Cada vez mais compactaram-se aparelhos, as possibilidades de
agrupamentos de arquivos musicais eram infinitas. Aparelhos portáteis
cada vez menores no tamanho mas com cada vez maior capacidade
interna. Todos só faziam compilações pessoais. Os álbuns foram
deixando de existir. Para eles, lá em cima, era perfeito. Enquanto
as pessoas ouvissem música em seus aparelhos apenas para ir ao
supermercado, correr, fazer musculação, cada vez mais iam perdendo
os critérios, o senso crítico, iam pensando cada vez menos...

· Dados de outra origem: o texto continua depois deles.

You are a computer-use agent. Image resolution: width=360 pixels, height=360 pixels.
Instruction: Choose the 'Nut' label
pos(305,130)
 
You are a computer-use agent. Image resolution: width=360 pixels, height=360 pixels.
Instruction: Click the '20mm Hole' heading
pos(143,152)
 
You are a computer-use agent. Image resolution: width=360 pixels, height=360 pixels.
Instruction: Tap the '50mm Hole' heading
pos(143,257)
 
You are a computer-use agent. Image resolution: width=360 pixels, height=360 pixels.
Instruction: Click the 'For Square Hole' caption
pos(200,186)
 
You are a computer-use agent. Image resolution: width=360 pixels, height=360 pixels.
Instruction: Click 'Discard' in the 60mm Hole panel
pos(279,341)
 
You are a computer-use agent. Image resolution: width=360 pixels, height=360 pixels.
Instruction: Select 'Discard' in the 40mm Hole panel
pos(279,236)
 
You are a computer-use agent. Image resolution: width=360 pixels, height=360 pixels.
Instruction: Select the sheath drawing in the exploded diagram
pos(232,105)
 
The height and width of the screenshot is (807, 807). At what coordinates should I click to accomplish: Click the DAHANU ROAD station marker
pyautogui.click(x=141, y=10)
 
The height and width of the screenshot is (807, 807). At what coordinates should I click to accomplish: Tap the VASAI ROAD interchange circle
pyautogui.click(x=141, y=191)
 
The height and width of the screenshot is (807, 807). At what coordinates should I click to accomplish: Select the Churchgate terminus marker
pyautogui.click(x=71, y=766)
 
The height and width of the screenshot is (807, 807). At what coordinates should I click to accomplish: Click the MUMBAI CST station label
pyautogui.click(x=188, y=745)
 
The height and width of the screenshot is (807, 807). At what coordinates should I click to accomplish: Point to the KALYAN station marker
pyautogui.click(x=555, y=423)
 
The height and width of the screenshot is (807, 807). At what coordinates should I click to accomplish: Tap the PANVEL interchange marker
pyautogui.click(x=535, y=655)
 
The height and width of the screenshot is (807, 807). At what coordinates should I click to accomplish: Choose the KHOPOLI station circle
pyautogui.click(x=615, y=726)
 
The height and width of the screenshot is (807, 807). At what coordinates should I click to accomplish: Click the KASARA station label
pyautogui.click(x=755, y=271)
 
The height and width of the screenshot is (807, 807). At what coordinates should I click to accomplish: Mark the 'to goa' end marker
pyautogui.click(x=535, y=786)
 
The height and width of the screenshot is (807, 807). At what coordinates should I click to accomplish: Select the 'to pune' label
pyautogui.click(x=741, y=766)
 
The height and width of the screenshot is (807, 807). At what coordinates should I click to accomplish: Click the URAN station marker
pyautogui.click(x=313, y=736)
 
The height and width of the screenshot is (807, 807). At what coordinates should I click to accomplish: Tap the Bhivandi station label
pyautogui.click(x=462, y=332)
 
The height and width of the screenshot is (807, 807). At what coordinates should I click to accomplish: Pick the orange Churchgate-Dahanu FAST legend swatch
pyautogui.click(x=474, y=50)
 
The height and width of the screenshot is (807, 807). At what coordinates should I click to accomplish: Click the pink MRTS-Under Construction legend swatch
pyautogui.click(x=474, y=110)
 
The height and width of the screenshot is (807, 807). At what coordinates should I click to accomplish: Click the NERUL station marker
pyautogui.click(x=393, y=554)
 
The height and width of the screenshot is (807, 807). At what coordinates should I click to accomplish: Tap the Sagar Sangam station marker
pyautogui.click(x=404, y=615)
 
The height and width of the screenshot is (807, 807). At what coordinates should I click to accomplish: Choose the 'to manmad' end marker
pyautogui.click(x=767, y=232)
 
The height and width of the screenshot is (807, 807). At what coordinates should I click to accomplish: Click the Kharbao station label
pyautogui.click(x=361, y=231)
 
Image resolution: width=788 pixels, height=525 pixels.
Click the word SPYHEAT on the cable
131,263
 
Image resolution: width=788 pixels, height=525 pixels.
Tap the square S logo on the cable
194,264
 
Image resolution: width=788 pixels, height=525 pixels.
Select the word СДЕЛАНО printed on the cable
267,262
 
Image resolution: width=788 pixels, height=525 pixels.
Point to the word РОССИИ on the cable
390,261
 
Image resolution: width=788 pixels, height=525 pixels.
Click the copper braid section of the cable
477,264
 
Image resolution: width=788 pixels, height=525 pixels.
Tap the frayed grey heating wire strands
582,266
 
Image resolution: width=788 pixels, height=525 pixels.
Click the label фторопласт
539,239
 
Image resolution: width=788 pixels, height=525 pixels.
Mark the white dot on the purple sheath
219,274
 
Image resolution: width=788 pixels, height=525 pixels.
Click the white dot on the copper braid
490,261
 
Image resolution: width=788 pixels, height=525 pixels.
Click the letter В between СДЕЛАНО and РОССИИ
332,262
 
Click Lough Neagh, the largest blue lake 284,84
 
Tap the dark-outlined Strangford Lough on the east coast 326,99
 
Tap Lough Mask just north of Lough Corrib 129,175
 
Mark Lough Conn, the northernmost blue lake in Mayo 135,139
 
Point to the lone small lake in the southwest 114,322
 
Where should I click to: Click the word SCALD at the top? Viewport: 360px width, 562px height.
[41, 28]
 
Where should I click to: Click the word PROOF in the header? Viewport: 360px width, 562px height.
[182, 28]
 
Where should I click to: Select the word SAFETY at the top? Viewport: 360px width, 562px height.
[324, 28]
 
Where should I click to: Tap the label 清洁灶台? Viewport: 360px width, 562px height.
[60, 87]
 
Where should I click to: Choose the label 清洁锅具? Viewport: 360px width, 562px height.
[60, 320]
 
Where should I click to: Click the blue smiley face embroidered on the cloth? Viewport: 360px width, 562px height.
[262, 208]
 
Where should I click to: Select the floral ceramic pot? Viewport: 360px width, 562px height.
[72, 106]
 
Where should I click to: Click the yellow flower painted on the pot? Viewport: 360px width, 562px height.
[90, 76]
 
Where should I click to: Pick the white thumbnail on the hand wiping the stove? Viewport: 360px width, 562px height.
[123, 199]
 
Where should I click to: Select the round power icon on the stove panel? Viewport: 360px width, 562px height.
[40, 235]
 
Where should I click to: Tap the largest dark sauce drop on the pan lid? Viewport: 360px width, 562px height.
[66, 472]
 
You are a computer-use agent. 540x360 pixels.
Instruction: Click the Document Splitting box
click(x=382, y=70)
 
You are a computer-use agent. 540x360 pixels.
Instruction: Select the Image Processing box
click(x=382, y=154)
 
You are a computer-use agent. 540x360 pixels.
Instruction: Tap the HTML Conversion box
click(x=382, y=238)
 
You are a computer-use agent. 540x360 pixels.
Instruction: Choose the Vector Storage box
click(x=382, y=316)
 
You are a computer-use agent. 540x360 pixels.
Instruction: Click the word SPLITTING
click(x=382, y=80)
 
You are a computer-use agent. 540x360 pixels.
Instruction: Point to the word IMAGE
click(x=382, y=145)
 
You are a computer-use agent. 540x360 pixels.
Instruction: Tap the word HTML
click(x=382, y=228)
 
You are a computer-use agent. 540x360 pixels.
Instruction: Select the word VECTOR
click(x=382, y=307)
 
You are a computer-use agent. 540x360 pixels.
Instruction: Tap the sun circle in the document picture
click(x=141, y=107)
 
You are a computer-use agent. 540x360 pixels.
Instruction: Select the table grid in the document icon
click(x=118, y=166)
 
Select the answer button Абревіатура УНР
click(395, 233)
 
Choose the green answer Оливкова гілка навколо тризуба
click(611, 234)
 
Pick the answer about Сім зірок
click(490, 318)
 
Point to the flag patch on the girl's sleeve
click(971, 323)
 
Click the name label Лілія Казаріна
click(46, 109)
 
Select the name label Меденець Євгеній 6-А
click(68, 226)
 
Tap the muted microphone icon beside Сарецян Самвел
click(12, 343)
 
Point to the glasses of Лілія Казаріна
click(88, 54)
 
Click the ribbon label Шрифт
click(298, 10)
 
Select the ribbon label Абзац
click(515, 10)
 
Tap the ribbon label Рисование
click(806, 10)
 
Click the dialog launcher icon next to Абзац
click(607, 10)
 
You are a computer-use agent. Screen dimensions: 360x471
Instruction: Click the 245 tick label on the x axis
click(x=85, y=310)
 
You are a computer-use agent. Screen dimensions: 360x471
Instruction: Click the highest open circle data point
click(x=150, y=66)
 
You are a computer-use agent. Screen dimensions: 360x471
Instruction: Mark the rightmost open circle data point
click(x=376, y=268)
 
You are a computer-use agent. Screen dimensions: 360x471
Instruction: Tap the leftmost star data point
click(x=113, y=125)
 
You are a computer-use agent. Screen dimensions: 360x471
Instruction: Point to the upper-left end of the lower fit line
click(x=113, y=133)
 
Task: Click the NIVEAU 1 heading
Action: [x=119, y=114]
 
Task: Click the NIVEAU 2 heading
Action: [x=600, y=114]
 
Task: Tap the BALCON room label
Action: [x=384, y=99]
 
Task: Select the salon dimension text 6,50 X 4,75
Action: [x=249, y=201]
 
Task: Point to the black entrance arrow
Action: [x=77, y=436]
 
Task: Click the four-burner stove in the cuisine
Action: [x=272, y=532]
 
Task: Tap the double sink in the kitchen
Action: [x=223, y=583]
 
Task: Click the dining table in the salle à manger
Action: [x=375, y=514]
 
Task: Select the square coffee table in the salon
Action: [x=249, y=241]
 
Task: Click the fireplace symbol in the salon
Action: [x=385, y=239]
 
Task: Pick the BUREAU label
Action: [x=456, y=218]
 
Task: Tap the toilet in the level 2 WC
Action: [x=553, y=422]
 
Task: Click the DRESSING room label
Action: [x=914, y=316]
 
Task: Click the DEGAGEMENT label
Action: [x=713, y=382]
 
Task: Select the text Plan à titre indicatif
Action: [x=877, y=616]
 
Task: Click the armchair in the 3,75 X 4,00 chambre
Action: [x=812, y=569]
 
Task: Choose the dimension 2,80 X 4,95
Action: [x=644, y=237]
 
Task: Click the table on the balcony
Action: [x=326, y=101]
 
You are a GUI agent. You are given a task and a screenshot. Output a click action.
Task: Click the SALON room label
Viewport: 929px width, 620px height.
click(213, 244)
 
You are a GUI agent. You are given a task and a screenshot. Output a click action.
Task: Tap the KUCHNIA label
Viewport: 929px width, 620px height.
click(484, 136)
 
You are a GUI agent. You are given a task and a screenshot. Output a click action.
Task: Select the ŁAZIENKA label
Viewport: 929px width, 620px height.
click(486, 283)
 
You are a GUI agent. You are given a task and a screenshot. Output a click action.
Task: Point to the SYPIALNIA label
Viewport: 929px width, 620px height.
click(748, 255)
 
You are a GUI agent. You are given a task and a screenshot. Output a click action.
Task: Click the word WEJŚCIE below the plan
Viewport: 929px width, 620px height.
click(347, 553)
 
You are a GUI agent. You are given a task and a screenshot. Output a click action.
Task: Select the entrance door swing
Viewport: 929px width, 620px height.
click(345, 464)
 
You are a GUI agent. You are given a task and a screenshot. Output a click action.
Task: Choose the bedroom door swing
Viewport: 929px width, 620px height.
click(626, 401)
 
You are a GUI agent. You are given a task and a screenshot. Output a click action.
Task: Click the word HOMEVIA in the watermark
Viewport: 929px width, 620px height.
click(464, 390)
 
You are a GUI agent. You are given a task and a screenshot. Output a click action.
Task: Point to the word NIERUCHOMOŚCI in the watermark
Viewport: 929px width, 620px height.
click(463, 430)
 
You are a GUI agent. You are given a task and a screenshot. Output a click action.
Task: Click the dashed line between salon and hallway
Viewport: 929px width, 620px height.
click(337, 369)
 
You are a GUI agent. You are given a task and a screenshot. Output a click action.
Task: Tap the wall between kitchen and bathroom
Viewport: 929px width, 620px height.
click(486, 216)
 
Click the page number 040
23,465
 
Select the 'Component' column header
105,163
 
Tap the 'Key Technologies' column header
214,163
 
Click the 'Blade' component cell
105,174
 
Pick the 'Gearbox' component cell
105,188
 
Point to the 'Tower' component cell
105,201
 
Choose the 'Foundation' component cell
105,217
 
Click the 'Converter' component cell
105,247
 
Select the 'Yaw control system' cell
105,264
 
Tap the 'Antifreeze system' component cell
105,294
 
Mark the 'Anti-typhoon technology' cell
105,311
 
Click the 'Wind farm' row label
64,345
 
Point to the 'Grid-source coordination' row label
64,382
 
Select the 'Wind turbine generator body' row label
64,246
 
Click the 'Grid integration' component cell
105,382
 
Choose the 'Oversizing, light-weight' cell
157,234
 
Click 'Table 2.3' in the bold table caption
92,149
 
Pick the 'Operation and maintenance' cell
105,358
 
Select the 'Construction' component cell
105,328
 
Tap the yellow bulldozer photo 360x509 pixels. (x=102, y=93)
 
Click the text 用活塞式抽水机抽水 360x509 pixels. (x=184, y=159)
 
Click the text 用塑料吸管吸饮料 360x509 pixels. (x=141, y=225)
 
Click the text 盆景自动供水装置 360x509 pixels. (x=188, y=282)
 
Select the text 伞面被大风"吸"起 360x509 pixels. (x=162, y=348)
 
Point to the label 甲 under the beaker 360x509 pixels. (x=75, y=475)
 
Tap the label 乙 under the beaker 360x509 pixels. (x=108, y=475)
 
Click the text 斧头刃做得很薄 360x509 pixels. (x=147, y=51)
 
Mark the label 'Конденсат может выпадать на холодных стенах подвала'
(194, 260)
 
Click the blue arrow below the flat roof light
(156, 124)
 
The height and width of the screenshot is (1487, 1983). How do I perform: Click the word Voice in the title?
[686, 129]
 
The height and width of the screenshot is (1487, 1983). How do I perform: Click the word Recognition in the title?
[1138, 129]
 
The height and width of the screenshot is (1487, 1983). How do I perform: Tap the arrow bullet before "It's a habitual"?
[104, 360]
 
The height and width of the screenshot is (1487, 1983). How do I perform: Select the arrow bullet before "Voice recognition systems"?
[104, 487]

Baixou a cabeça como a lamentar pelo
que estava relatando mas tomou novo fôlego e continuou:
- Mas não era suficiente, você
entende? Tinham que se certificar que não estivéssemos ouvindo uma
obra inteira nos nossos aparelhos, que não tivéssemos a contestação
sarcástica de um Dylan, a fúria de um Kurt Cobain, o ódio de um
Johnny Rotten, a politização de um Bob Marley. Nada que nos fizesse
pensar. Aí começaram as proibições. Primeiro passou a ser
proibido ter aparelhos antigos em casa. Toca-discos, 3 em 1,
gramofones, tudo o que tocasse os antigos discos de vinil.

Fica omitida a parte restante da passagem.